Dr. Benjamin Grant White - Gordon Conwell
« Adjunct Faculty

Dr. Benjamin Grant White

Adjunct Professor of New Testament

Email: [email protected]
First Year at Gordon-Conwell: 2023
Expertise: New Testament

Biography:
In addition to his role at Gordon-Conwell, Dr. White is currently a postdoctoral fellow at Harvard Divinity School. His research interests include Paul, modern theology from Kierkegaard to Barth, the “rise” of early Christianity, and the relationship between historical and theological interpretation. He has held visiting positions at Yale and Princeton and has presented his work in a variety of settings, including in invited papers at Columbia and Princeton. His first book, Pain and Paradox in 2 Corinthians: The Transformative Function of Strength in Weakness (Mohr Siebeck, 2021), offers a re-interpretation of 2 Corinthians that focuses on the community’s experience of pain and the literary and theological approaches needed to appreciate Paul’s response in his strength in weakness discourses. It was honored with a review panel at the 2022 British New Testament Conference in St Andrews, UK. Dr. White is also editor, with John M.G. Barclay, of a collection entitled The New Testament in Comparison: Validity, Method, and Purpose in Comparing Traditions (T&T Clark, 2020).

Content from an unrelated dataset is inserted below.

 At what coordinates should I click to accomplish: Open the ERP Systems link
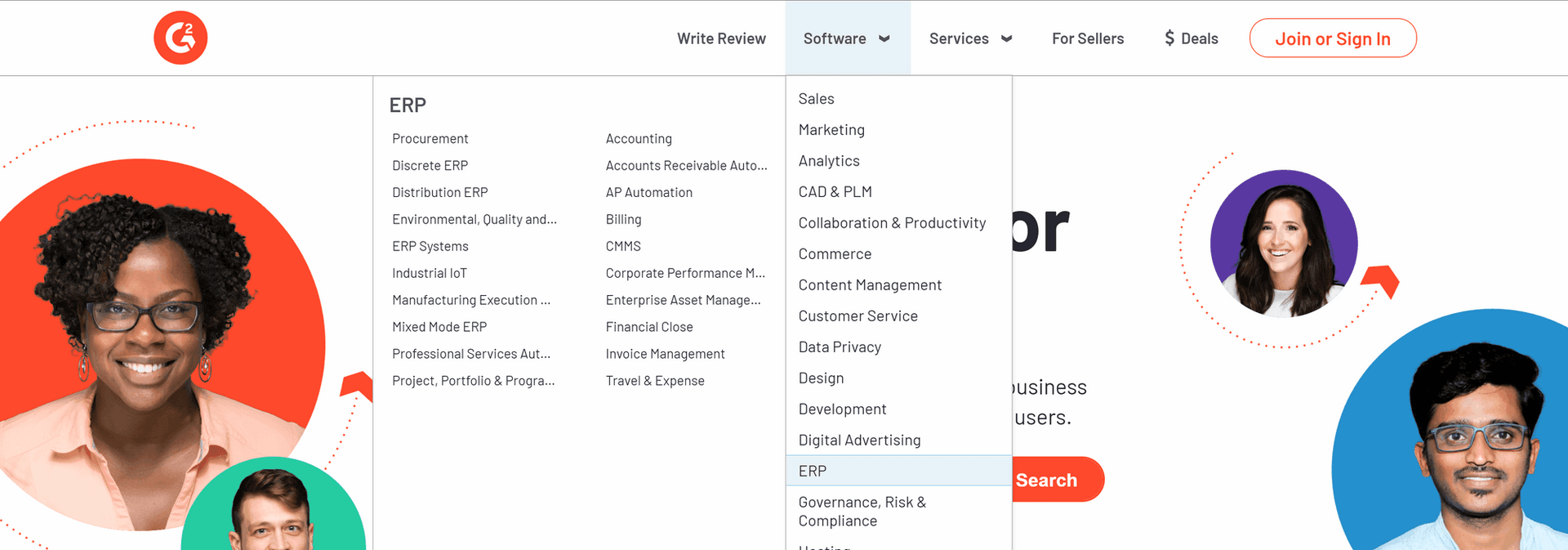(x=430, y=246)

Dr. White has also served in pastoral ministry, and he is currently a fellow of the Center for Pastor Theologians in Chicago. He is also a former pastoral tutor at St John’s College, Durham. His writing for lay people has appeared in Christianity Today, Relevant Magazine, and Mere Orthodoxy.

Degrees

  • PhD (University of Durham)
  • MATS (Regent College, Vancouver)

Select List of Publications

  • Pain and Paradox in 2 Corinthians: The Transformative Function of Strength in Weakness. Tübingen: Mohr Siebeck, 2021.
  • John M.G. Barclay and B.G. White, eds. The New Testament in Comparison: Validity, Method, and Purpose in Comparing Traditions. London: T&T Clark, 2020.
  • “Interpreting Pauline Paradox: A Response to Gorman’s Cruciformity Concept,” Horizons in Biblical Theology 44:2 (2022): 172-194.
  • “The Varieties of Pain: Re-examining the Setting and Purpose of 2 Corinthians With Paul’s λυπWords,” Journal for the Study of the New Testament (JSNT) 43:2 (2020): 147-172.
  • “Pleasing the Outsider (1 Cor. 14.24)? Paul and Barth on the Presence of Christ and the Eschatological Surprise of Difference” in Stanley Porter, ed., Paul and Politics (Leiden: Brill, TBA) [Invited]
  • “Introduction,” with John Barclay in The New Testament in Comparison (T&T Clark, 2020), 1-8.
  • “2 Corinthians” in Dictionary of Paul and His Letters (2nd ed.), eds. Scot McKnight et al. (IVP Academic, 2023).
  • “Knowledge and Mind,” with Dru Johnson, in Dictionary of Paul and His Letters (2nd ed.), eds. Scot McKnight et al. (IVP Academic, 2023).